[Pixel coordinate grounding data]
=== Begin Enclosure ===

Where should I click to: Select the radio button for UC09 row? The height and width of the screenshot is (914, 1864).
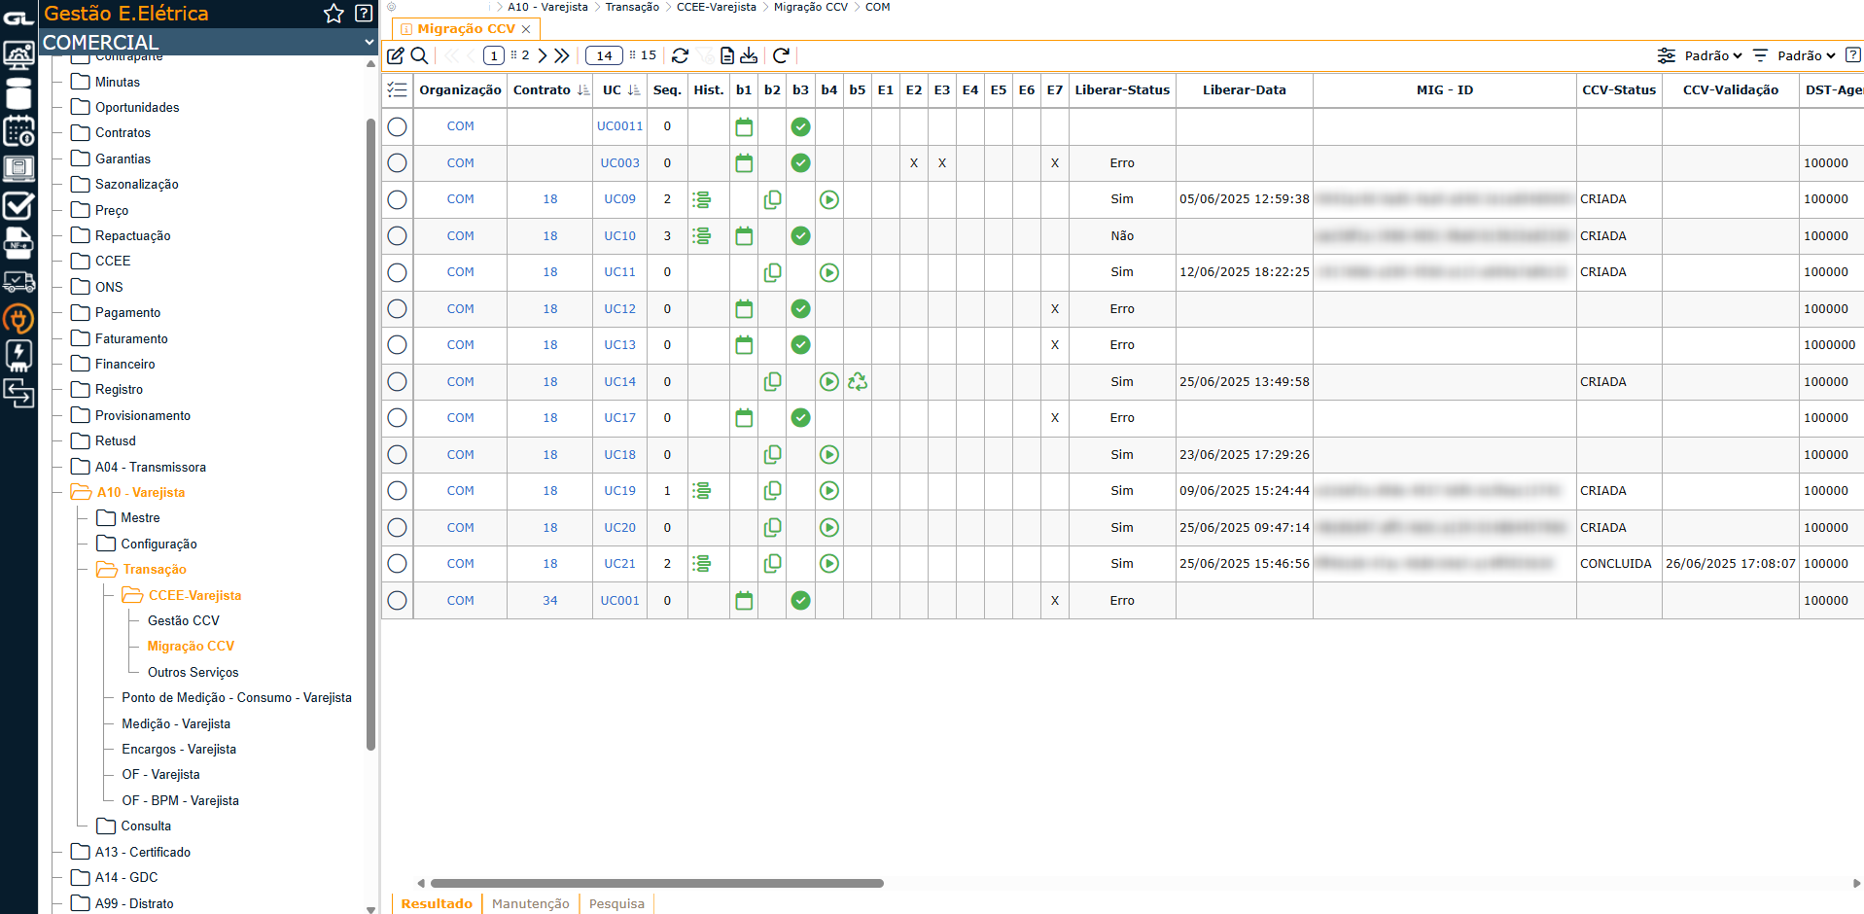[397, 199]
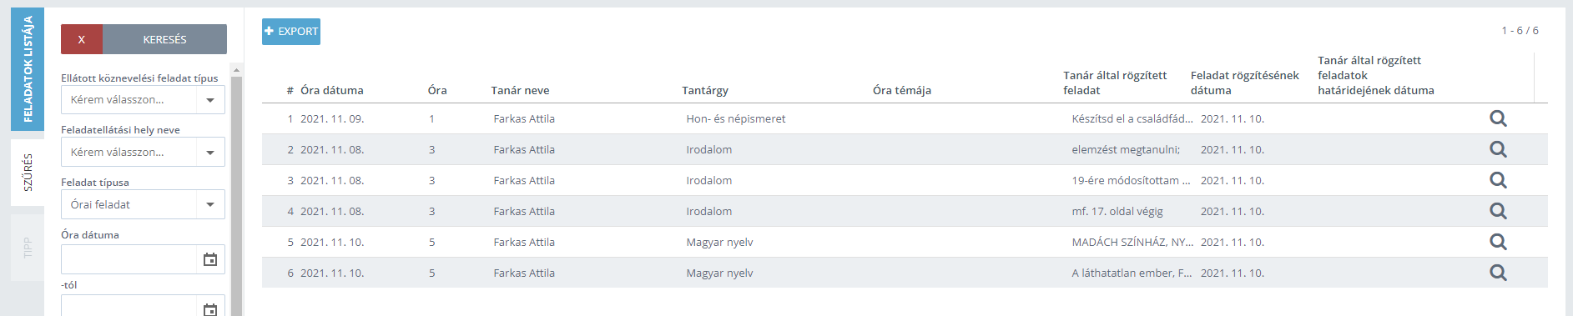Open calendar picker for the -tól field
The height and width of the screenshot is (316, 1573).
coord(210,308)
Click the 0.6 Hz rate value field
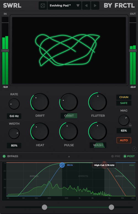Image resolution: width=138 pixels, height=214 pixels. point(14,116)
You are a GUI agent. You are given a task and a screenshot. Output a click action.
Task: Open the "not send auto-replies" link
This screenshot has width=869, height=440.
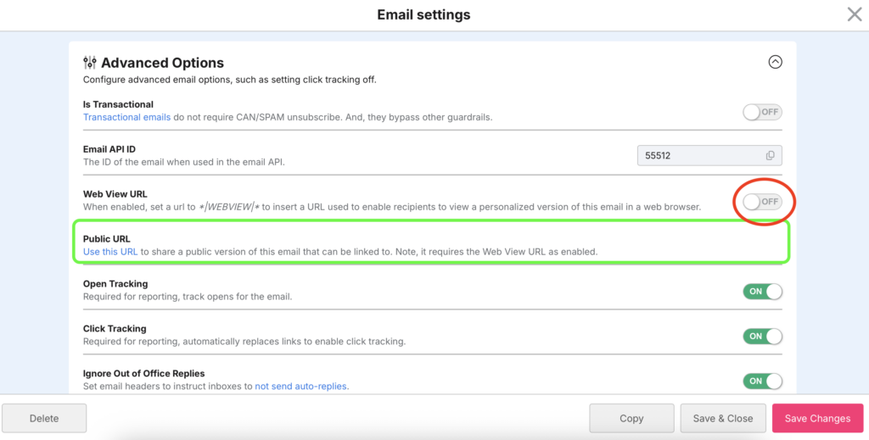coord(301,386)
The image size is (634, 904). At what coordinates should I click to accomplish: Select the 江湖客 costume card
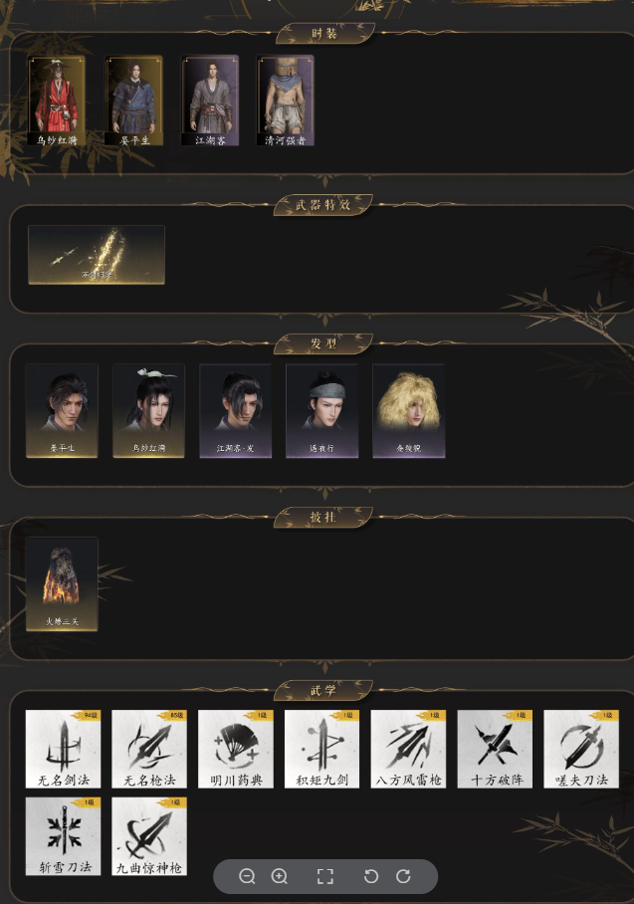(210, 101)
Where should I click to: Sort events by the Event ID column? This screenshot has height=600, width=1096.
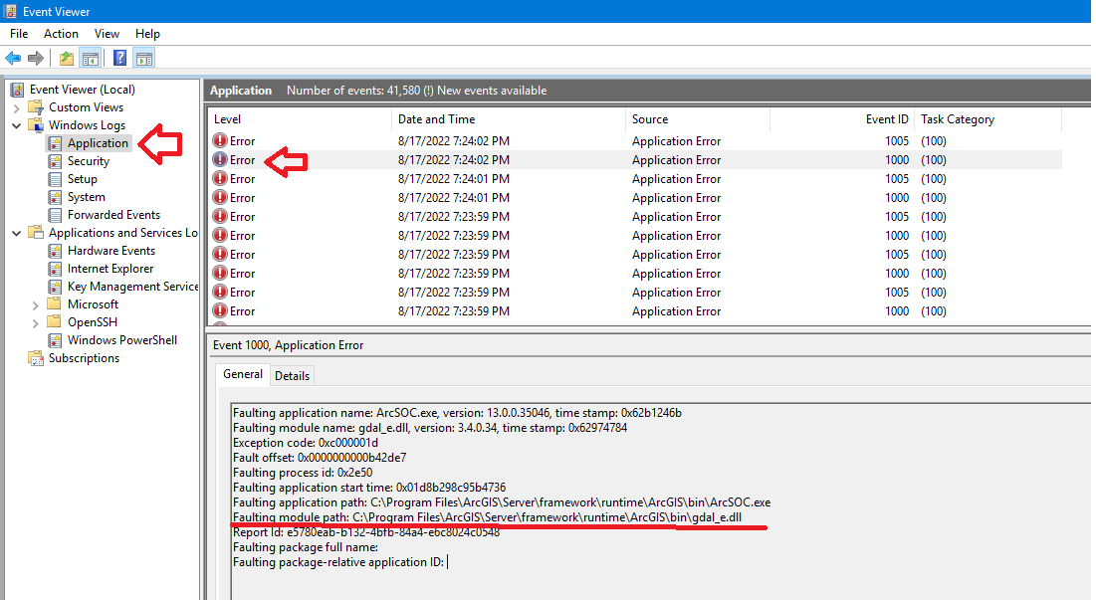click(886, 118)
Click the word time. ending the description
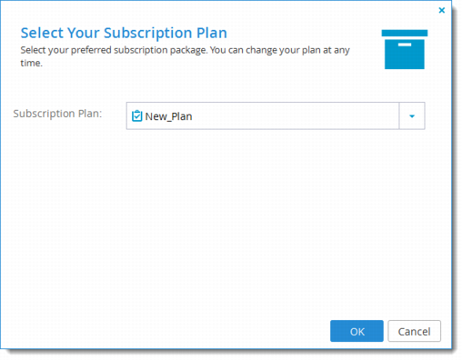Screen dimensions: 462x360 (x=31, y=63)
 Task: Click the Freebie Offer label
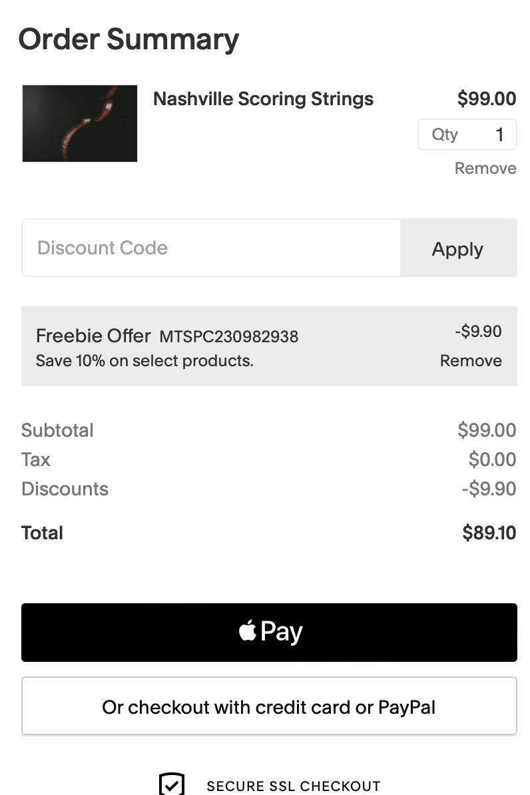(93, 336)
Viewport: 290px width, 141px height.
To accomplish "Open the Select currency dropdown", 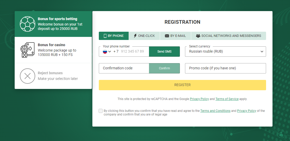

=== End Enclosure ===

Only the lines from the line holding "Viewport: 290px width, 141px height." through the last line above belong in the answer, repeated exactly; the pictures do not.

→ **Solution to the exercise**:
Viewport: 290px width, 141px height.
To accomplish "Open the Select currency dropdown", 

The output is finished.